Aiuti-ter, stretta sulle grandi imprese l’obiettivo è difendere l’occupazione (Affari & Finanza de La Repubblica, 24 ottobre 2022 – Vittorio De Luca)

Anche nei suoi ultimi atti il governo uscente ha dedicato la massima attenzione alla regolamentazione del mercato del lavoro. Una scelta resa necessaria anche dell’incombente crisi economica, che rischia di mettere a dura prova il tessuto produttivo nazionale e, di conseguenza, l’occupazione. L’esecutivo è così intervenuto sulla materia prima con il decreto Aiuti (D.L. 50/2022) e successivamente con il decreto Aiuti-ter (D.L. 144/2022), che è stato pubblicato in Gazzetta Ufficiale lo scorso 23 settembre, dunque due giorni prima della tornata elettorale che ha rinnovato la composizione del Parlamento.

Nel dettaglio il decreto Aiuti-ter introduce significative novità a beneficio dei lavoratori, da un lato stabilendo nuove e diverse indennità per i dipendenti, lavoratori autonomi e altre categorie di soggetti, in aggiunta a quanto previsto dal decreto Aiuti, dall’altro apportando alcuni correttivi alle norme introdotte dalla legge di Bilancio 2022 in materia di cessazione delle attività produttive di grandi aziende.

“Con la legge di Bilancio  è stata introdotta nel nostro sistema giuridico una nuova quanto articolata procedura, destinata alle imprese con almeno 250 lavoratori, avente lo scopo dichiarato di garantire la salvaguardia del tessuto occupazionale e produttivo, in forza della quale i datori di lavoro interessati hanno l’obbligo di avviare una procedura di consultazione e di presentare e discutere con le rappresentanze sindacali, le regioni interessate, il ministero del Lavoro, il ministero dello Sviluppo economico e l’Anpal un piano finalizzato a limitare le ricadute occupazionali ed economiche derivanti dalla chiusura o riduzione di attività – spiega Vittorio De Luca, managing partner dello studio De Luca & Partners – Nello specifico, la disposizione normativa stabilisce che il piano debba prevedere azioni programmate per la salvaguardia dell’occupazione, interventi per la gestione non traumatica degli esuberi (come per esempio gli ammortizzatori sociali), azioni finalizzate alla rioccupazione o all’autoimpiego ed eventuali progetti di riconversione del sito produttivo con i relativi tempi di attuazione”.

Questa procedura ha provocato non pochi problemi applicativi sia per le imprese che hanno dovuto adeguarsi alla nuova normativa, sia per le istituzioni che dovrebbero avere, nelle intenzioni del legislatore, un ruolo di primo piano nella gestione delle crisi aziendali conseguenti alla decisione di chiudere uno stabilimento, una sede o addirittura un ufficio o un reparto autonomo.

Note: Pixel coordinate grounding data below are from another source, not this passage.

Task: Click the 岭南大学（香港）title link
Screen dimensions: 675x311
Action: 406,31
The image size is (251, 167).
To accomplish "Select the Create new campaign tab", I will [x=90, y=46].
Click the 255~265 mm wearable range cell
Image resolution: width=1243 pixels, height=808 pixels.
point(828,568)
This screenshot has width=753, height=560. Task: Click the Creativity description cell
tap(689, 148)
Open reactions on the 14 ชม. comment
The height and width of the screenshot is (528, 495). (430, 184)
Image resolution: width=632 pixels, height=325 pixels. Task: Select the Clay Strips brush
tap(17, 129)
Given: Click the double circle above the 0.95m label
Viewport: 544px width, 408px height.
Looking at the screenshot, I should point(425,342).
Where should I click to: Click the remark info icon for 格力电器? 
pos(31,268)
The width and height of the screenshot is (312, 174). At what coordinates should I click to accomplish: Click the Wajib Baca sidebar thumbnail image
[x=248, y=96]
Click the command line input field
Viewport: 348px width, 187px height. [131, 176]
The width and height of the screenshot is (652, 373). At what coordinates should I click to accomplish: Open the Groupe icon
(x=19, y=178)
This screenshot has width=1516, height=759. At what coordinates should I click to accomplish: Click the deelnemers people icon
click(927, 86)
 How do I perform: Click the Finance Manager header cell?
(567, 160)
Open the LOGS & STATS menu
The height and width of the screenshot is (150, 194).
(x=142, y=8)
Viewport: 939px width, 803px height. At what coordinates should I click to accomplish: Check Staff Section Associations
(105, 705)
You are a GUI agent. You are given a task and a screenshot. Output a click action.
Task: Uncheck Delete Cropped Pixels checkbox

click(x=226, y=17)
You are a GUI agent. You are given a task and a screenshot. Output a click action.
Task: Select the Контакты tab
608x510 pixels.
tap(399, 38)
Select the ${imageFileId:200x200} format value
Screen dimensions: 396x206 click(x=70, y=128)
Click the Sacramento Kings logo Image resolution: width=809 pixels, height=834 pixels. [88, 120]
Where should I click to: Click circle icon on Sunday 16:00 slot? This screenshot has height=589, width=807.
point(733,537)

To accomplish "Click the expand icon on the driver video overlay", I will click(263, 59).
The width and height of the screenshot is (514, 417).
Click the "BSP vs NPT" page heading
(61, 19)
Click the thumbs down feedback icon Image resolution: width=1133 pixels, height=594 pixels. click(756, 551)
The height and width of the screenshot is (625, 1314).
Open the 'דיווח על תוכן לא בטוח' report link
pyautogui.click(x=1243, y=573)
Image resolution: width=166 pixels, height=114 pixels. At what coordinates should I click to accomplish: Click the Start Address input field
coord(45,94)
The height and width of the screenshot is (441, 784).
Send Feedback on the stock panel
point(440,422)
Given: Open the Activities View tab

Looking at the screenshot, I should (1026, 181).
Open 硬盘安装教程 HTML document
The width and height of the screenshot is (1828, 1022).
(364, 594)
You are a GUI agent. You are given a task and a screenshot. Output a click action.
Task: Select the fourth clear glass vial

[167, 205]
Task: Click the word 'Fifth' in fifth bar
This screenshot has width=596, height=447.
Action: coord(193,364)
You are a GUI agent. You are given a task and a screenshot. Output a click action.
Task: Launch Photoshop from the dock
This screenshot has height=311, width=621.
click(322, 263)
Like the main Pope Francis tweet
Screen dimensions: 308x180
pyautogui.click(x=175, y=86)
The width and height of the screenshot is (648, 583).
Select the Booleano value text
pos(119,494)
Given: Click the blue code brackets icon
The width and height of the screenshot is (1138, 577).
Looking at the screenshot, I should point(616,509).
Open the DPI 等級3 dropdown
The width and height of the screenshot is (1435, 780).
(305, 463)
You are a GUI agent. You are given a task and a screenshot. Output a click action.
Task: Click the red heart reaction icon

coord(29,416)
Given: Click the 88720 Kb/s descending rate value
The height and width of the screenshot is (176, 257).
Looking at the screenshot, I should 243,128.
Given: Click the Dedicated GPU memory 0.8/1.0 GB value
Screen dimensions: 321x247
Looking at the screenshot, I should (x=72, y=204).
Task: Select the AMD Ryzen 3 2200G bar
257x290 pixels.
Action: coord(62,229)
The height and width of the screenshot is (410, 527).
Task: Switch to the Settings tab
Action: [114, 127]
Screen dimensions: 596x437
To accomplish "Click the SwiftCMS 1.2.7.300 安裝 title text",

“Adesso, con l’entrata in vigore del decreto Aiuti-ter, il governo ha apportato alcuni correttivi, tutti di natura evidentemente restrittiva, ed ha introdotto una disposizione specifica che prevede la restituzione di sovvenzioni, contributi, sussidi ed ausili finanziari o vantaggi economici a carico della finanza pubblica di cui hanno beneficiato gli stabilimenti produttivi oggetto delle cessazioni o ridimensionamenti di attività”, prosegue nella sua analisi De Luca.